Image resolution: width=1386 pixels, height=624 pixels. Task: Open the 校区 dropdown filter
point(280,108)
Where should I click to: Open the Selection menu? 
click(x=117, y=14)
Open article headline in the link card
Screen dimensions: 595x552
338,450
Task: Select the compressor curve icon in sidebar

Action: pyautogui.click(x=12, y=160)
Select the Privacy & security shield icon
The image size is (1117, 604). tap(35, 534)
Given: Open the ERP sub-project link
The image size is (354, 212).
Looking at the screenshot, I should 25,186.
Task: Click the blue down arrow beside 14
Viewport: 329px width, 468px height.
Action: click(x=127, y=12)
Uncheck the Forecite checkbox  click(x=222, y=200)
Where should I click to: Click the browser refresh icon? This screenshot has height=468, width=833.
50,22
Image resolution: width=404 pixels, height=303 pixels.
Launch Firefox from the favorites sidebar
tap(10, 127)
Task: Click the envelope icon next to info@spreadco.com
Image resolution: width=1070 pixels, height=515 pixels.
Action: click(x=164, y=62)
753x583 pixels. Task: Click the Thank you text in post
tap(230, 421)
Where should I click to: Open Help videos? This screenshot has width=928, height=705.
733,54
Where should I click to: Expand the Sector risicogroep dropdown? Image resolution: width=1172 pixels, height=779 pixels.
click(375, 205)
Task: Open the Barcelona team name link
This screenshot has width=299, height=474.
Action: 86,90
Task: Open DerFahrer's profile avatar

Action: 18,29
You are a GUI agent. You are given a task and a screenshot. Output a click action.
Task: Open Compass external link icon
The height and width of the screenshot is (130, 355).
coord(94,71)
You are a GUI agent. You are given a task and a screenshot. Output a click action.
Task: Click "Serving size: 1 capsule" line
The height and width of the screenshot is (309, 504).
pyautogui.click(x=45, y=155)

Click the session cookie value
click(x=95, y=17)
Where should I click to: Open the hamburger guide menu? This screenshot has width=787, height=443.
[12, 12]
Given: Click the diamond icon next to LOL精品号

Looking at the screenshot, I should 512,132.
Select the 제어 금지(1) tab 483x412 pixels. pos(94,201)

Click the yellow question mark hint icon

— Instructions for the task —
The line containing "Task: Open DerFahrer's profile avatar" marks where to begin; copy it and every later line exactly, through the end of the data.

— Your response —
Task: Open DerFahrer's profile avatar

Action: 18,29
You are a GUI agent. You are given a task and a screenshot. Output a click action.
Task: Open Compass external link icon
The height and width of the screenshot is (130, 355).
coord(94,71)
You are a GUI agent. You are given a task and a screenshot. Output a click action.
Task: Click "Serving size: 1 capsule" line
The height and width of the screenshot is (309, 504).
pyautogui.click(x=45, y=155)

Click the session cookie value
click(x=95, y=17)
Where should I click to: Open the hamburger guide menu? This screenshot has width=787, height=443.
[12, 12]
Given: Click the diamond icon next to LOL精品号

Looking at the screenshot, I should 512,132.
Select the 제어 금지(1) tab 483x412 pixels. pos(94,201)

Click the yellow question mark hint icon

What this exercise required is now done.